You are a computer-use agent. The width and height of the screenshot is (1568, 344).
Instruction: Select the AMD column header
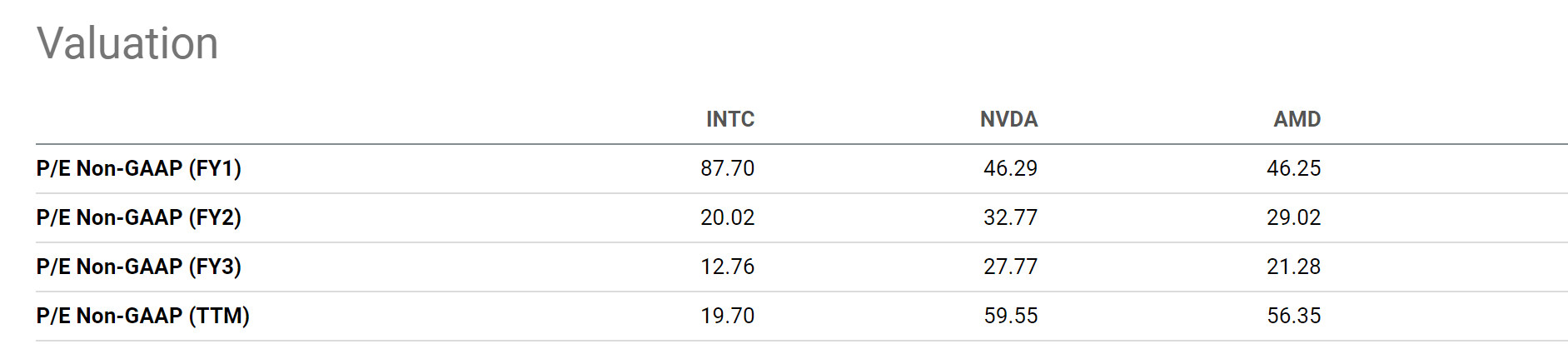coord(1297,119)
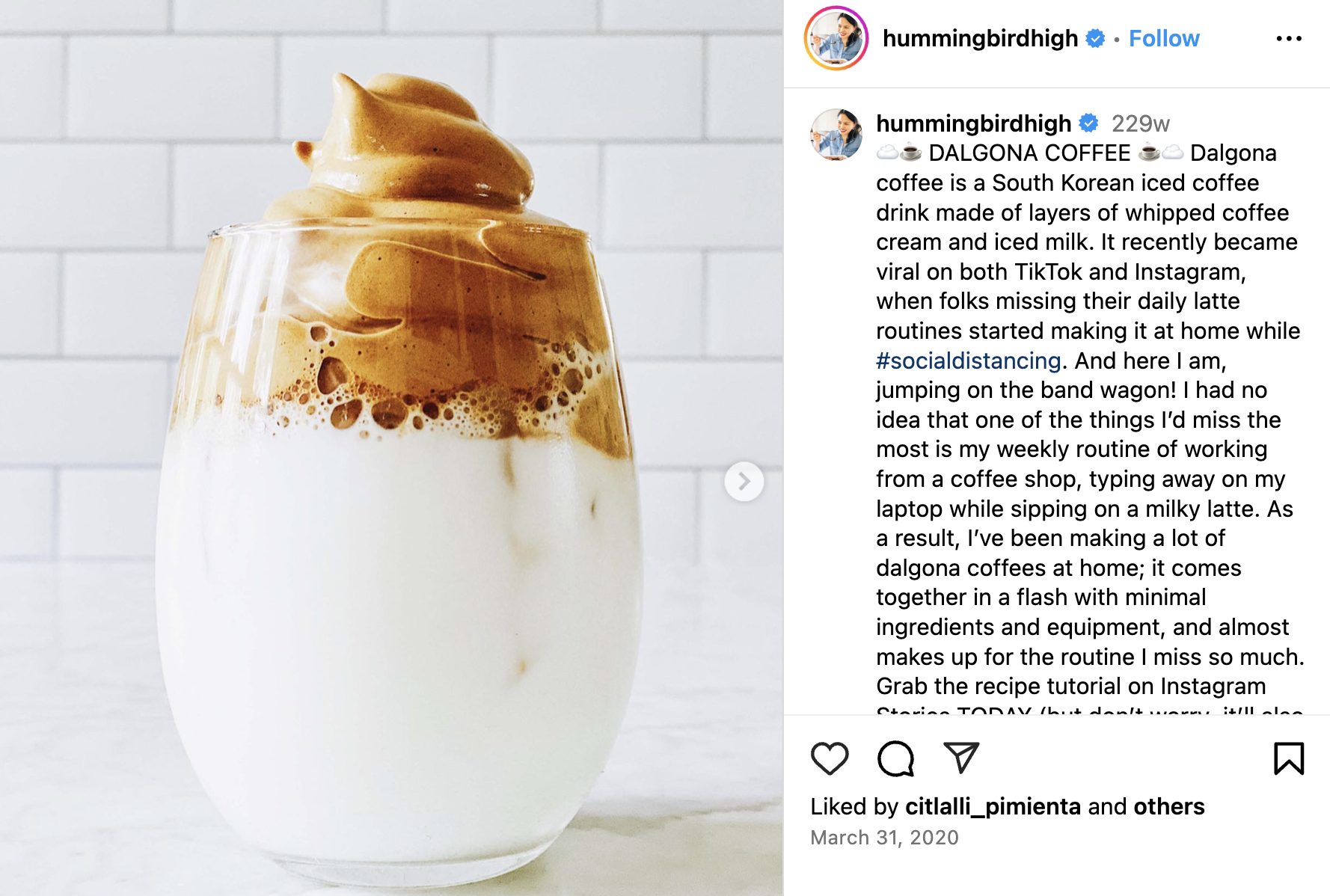Click the dalgona coffee photo
This screenshot has width=1330, height=896.
tap(391, 448)

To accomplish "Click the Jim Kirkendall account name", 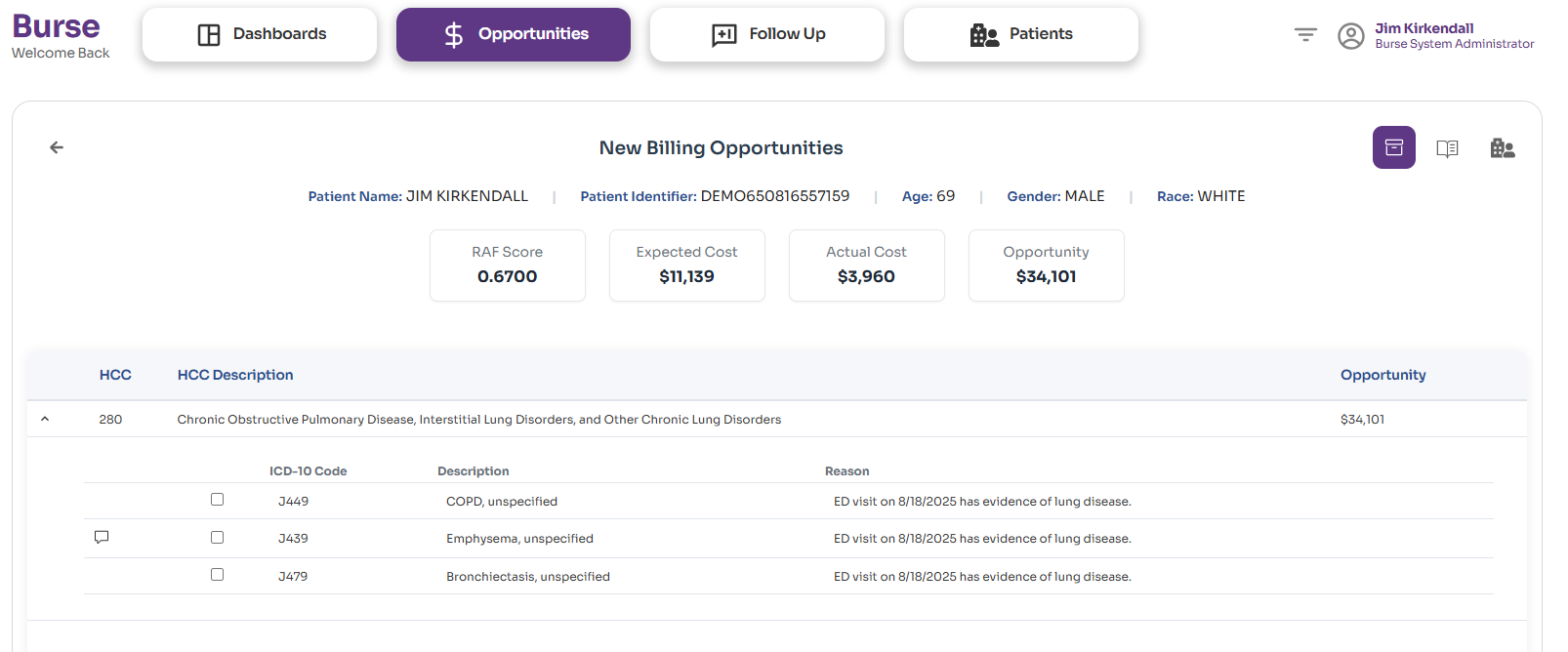I will tap(1424, 28).
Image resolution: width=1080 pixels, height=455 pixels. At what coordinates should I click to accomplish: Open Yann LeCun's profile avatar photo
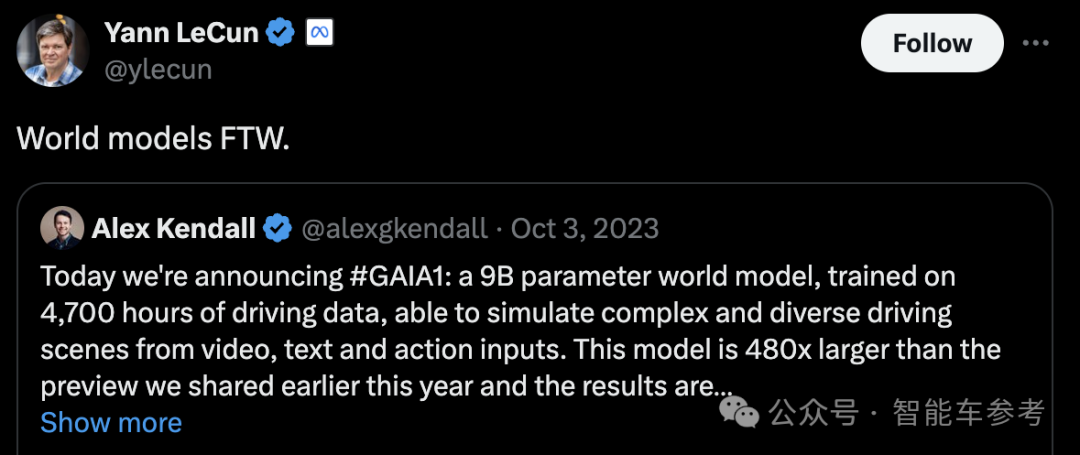[x=53, y=51]
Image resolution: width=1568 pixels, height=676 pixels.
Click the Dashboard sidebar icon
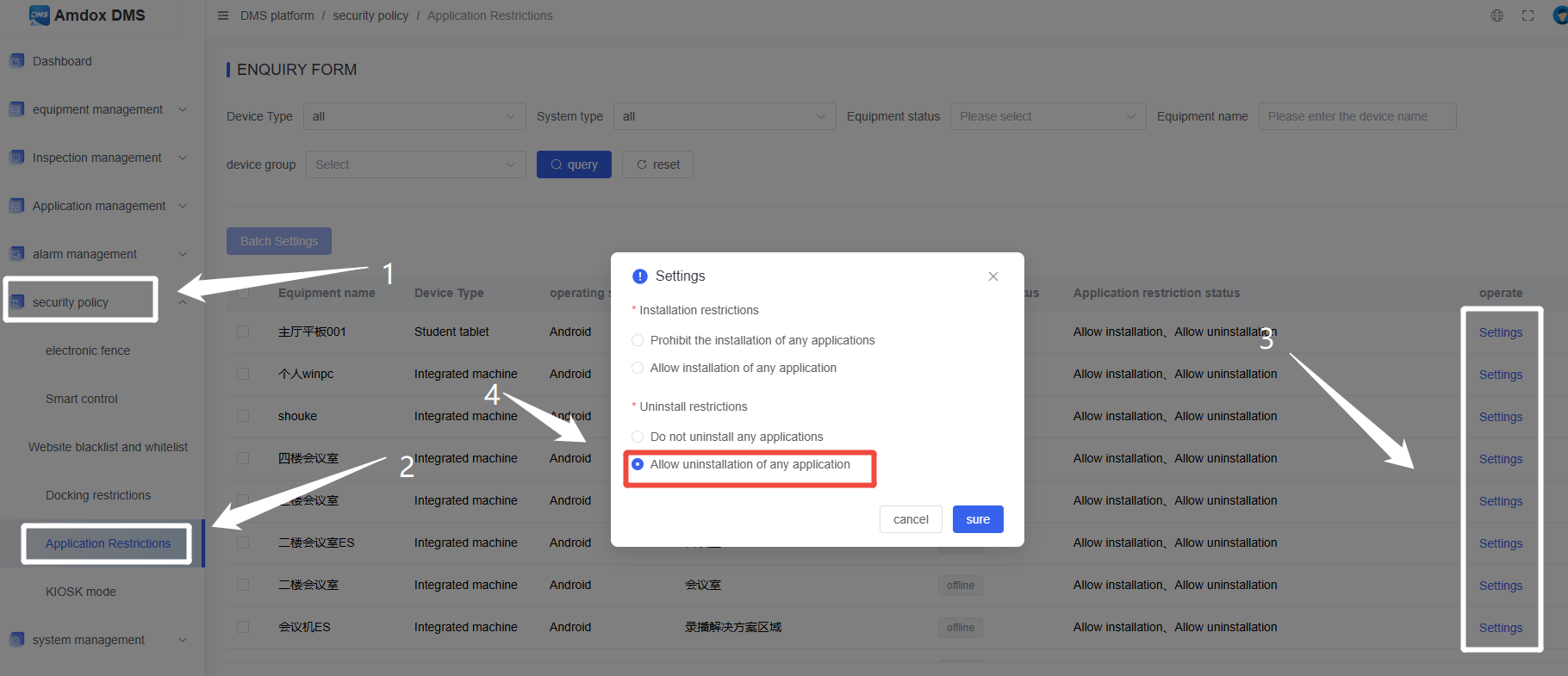point(16,61)
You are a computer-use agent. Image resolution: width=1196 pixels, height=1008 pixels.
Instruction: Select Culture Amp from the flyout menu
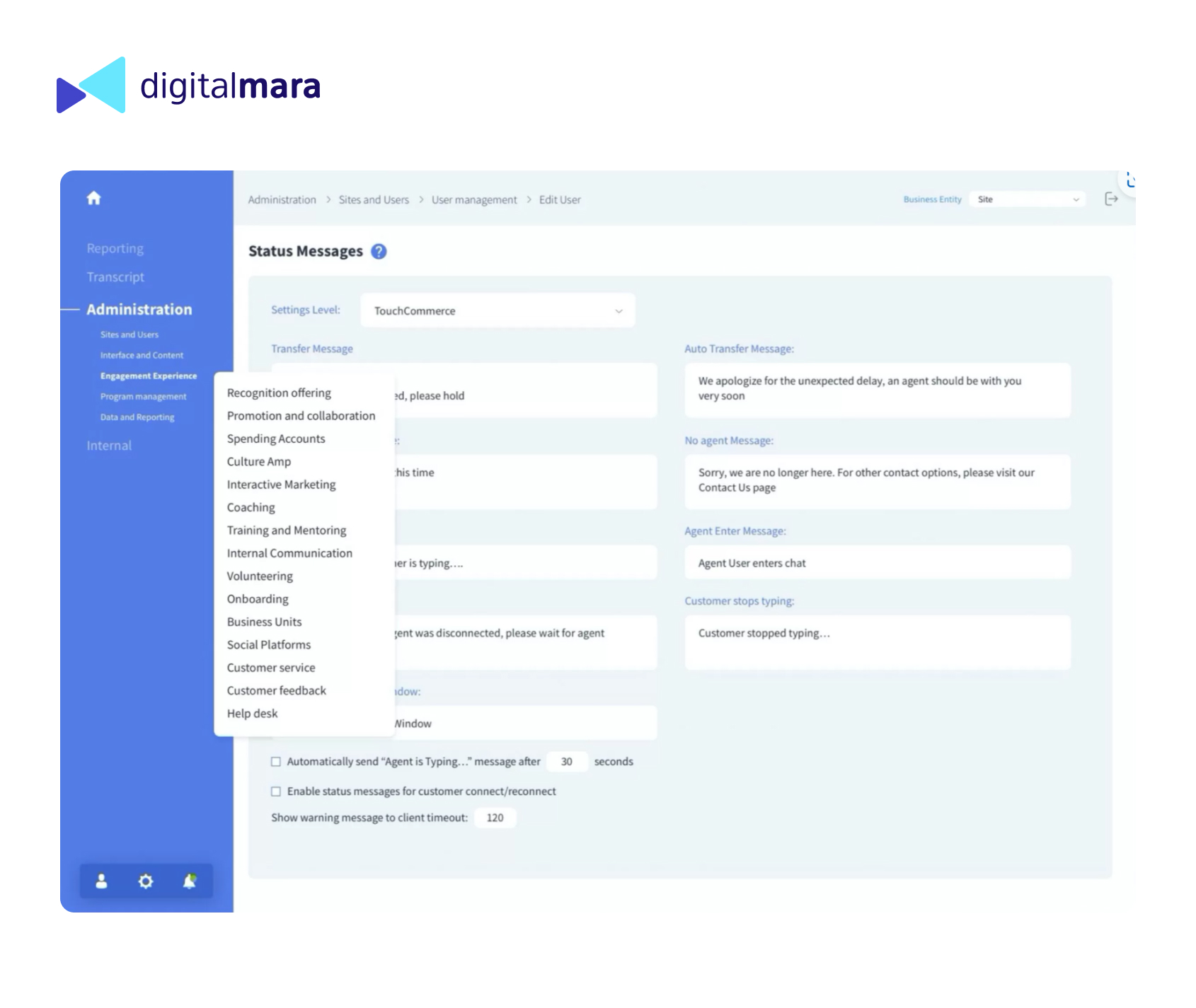(258, 461)
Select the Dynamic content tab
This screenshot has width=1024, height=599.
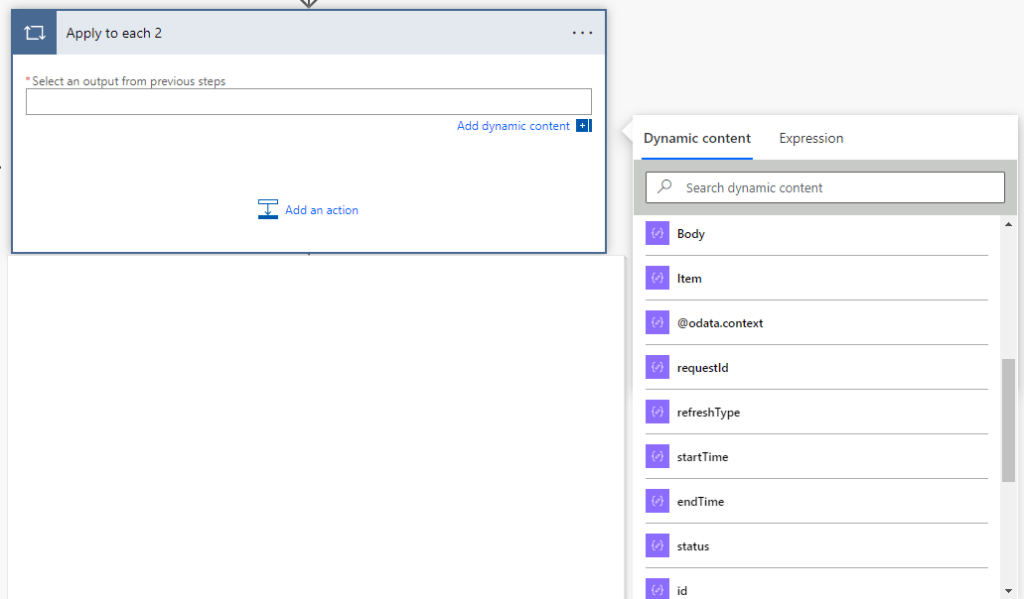pos(697,138)
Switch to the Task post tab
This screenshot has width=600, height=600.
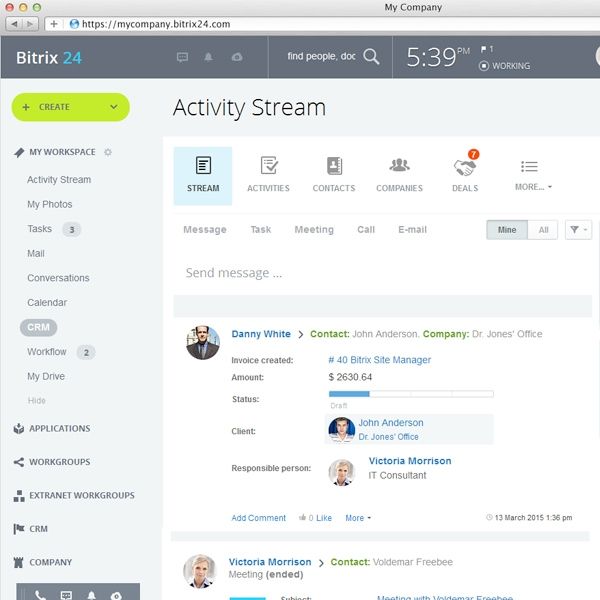[x=260, y=230]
● ● ● ● ● ● ●
**WHAT YOU HAVE TO DO**
Please repeat the lines of the material above exactly, starting with the line that contains "You are a computer-use agent. Image" and ending with the line that contains "Switch to the Task post tab". Leave the pictures out.

**WRITTEN SOLUTION**
You are a computer-use agent. Image resolution: width=1196 pixels, height=1008 pixels.
Instruction: Select Culture Amp from the flyout menu
(258, 461)
Select the Dynamic content tab
This screenshot has width=1024, height=599.
pos(697,138)
Switch to the Task post tab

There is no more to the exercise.